Je relevai timidement mon regard vers lui. Une larme roula sur sa joue, luisant dans les doux rayons qui venaient enfin caresser nos peaux, redonnant un peu de vie à nos corps. Il l'écrasa du revers de sa main. Se retourna vers moi.
« J’ai besoin de te faire confiance. Mais je ne le peux, si je ne te connais pas plus. J’ai pu remarquer comme il t’était… douloureux, de parler de toi. Mais là, il ne s’agit plus de curiosité mal placée. Outre l’influence que peut avoir sur nous ces maudits colliers, je dois te connaître dans tes réactions pour… te reconnaître. Pour qu’on puisse aller ensemble vers la fin de tout ceci… »
Aller ensemble. Un compagnon. Se connaître vraiment. Pouvoir compter sur quelqu'un. Partager ses craintes, ses espoirs. Était-ce un mal ? Un ami. Les larmes me montèrent aux yeux. Depuis quand n'avais pas eu-je d'ami... Ils avaient tous disparu. Emportés par les batailles, emportés par le temps. Chaque visage se rappelait à moi avec tendresse. C'était aussi douloureux. Mais aurais-je pour autant préféré ne pas les connaître ? Non. Bien sûr que non. Tous les maux du monde valent les bonheurs connus, aussi simples et brefs puissent-ils être. Se connaître, se faire confiance, c'était le début de la fin, mais aussi le début d'autre chose. Car il y a toujours quelque chose entre le début et la fin. Et c'est parce que cette chose est belle, que la fin en est douloureuse. Et ceci, je l'acceptais.
« Par où commencer... » Un murmure. Un sourire. Ma voix tremblait. J'hésitais. Et je souriais. Tout en admirant le ciel qui se teignait peu à peu de l'azur des mers de Naora. Naora. Comment raconter une histoire ? Je n'étais pas douée pour ça. Pas du genre à raconter des histoires. Ce moment me rappelait mes retrouvailles avec Salmon, à l'Auberge de la Tortue Guerrière, des années plus tôt quand, séparés depuis des mois, nous nous étions retrouvés, changés, mais toujours les mêmes, et infiniment soulagés. Deux âmes soeurs qui se retrouvaient, et s'épanchaient. Sans crainte. Sans honte. Sans jugement. Oui.

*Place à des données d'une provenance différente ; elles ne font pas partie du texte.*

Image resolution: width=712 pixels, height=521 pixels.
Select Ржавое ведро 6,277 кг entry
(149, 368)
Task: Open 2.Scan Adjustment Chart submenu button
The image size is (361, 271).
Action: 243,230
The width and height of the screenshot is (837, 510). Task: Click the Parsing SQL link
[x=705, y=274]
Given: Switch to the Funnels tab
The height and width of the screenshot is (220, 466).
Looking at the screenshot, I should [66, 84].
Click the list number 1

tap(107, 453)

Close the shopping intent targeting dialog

« Je n'ai jamais connu ma mère. Morte peu après ma naissance. Elle était de noble famille. Comme mon père. Il n'eu pas le courage de me prendre en charge. Il me confia a un proche ami, un sylvestre qui vivait en ermite dans l'Anorfain. J'ai grandis auprès de lui. Rendant de temps à autres visites à mon père, à Cuilnen. Je ressemble tant à ma mère, il a toujours eu du mal à me regarder sans faiblir. Dräsän, cet ami, m'a tout appris de la forêt, de la survie. C'est lui qui a taillé mon premier arc. »
Je caressai distraitement mon arc actuel à ces mots. Je lui devais tant.
« Plus tard j'ai voulu goûter à la vie dans la cité. J'ai quitté Dräsän pour rejoindre mon père. Il était souvent absent. Il voyageait. Un marchand. Ils allaient par les quatre continents, parfois même s'égarait-il sur des continents qui ne figurent sur aucune de nos cartes. J'appris beaucoup. Du vaste monde. Des moeurs. Des coutumes. On eut dit que j'avais grandis parmi les miens, bercée par les bals, la poésie, les alliances. On me fit la cour. J'étais un beau parti. Mon père souhaita me marier. On me trouva un prétendant tout à fait convenable. Charmant au demeurant. Mais j'étais jeune. Je rêvais d'aventure. Voyager. Comme mon père. Cette vie n'était pas pour moi. Tant de bassesses sous de grands airs... Notre cour n'avait rien à envier à celle des Hommes. Mensonges, trahisons, coup d'éclats sont universels. Je finis donc par partir. On me laissa faire. Je savais me défendre. N'étais pas bête, quoiqu'un peu naïve. A Kendra-Kâr je découvris la vie comme aucun livre n'aurait pu me l'apprendre. Je me fis des amis. On avait notre repère, la Torture Guerrière. On ne se connaissait pas si bien, mais on avait tous, ou presque, ce rêve d'aventure qui nous tord les tripes quand on est jeune. Pas de projet, si ce n'est celui de partir. Rencontrer des gens. Rire. Pleurer. »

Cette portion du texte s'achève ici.